Opinion

Do high housing costs threaten the American dream?

by Steven Hill

Homeownership has long been a cornerstone of the American dream. I have 12 nieces and nephews, and as they reach young adulthood and try to establish their careers, they are daunted by the soaring cost of homeownership in a way their parents and grandparents never were.

In 1960, approximately 68 out of every 100 Americans could afford to buy a home, but now only 43 out of 100 can. The ratio of home prices to income has reached all-time highs in 78 of the nation’s 100 largest markets, with significant racial disparities.

Rents also have crept up, with the share of middle-income renters who are “cost-burdened” rising sharply from under 40% of households in 2010 to over 60% today. The lack of affordable housing also has contributed to rising homelessness.

The housing crisis is impacting every state, and neither Republicans or Democrats have managed to solve it. No matter who has been president, whether George W. Bush, Barack Obama, Donald Trump or Joe Biden, the cost of housing has continued to rise faster than people’s incomes.

What’s the cause of high housing prices? While the experts bicker, most agree on the roots of the problem:

Starting two years ago, mortgage rates doubled, which cooled the housing market, but high prices linger. Private housing developers are still building but mainly for the wealthy, while governments focus on building low-income housing. That leaves no housing pipeline to respond to the needs of middle-class working families.

Indeed, the bipartisan consensus for developing so-called affordable housing has been to rely on “market rate housing” built by for-profit developers. But market rate housing is simply not affordable to most people. That’s because the flatlining of wages for the last three decades amidst growing inequality means the average person cannot afford what the developers are willing to build. And affordable housing set-asides have been too meager to make up the difference.

So what housing policy would help? That’s a tough question. While America’s housing strategy is broken, other countries are trying an innovative solution known as “social housing.” Rather than U.S.-style public housing, which is reserved for the poor, social housing is open to a range of incomes.

In Vienna, Austria, a city of 2 million people, 25% of the housing stock is owned and managed by private — but nonprofit — housing developers. The developers receive low-interest loans and extended repayment periods (50 years), often to build on public land, which reduces construction costs. Residents pay no more than 25% of income for rent. Sometimes the developer is a housing co-operative or other nonprofit. I visited one social housing development built by a labor union.

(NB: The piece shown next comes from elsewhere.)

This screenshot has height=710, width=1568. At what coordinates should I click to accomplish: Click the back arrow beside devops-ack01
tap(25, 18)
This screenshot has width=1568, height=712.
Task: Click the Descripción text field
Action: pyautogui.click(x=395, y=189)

Other countries such as Canada, the United Kingdom, Germany, France, Australia, Singapore, Taiwan and Uruguay also guide property markets with a public/private mix of social housing policies. Social housing recognizes that overreliance on the for-profit housing market often distorts prices, especially when housing demand is overheated like in recent years. If the proportion of social housing is high enough, it creates a parallel nonprofit market that acts as a brake on the free market forces that escalate mortgages, rents and speculation.

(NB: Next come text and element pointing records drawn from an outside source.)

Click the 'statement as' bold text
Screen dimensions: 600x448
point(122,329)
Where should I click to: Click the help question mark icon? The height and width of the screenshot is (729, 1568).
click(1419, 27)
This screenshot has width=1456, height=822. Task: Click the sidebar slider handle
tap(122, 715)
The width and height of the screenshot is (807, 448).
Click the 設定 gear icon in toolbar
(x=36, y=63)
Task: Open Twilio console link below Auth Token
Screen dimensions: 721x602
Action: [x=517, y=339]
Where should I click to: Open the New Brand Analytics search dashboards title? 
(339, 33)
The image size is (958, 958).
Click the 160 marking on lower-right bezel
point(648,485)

The U.S. in recent years has begun experimenting with social housing in places like Seattle and Montgomery County, Md. Rep. Adam Schiff, D-Calif., has co-authored a federal bill that seeks to make unused government buildings available for efforts like social housing. Sen. Sherrod Brown, D-Ohio, has introduced legislation to fund nonprofit housing development and to convert commercial properties into affordable housing.

But the United States has a lot of catching up to do. Comedian George Carlin once said, “It’s called the American dream because you have to be asleep to believe it.” To escape the bad dream of today’s housing crisis, the U.S. badly needs new thinking, public/private innovation and long-term investment.

Steven Hill was policy director for the Center for Humane Technology, co-founder of FairVote and political reform director at New America.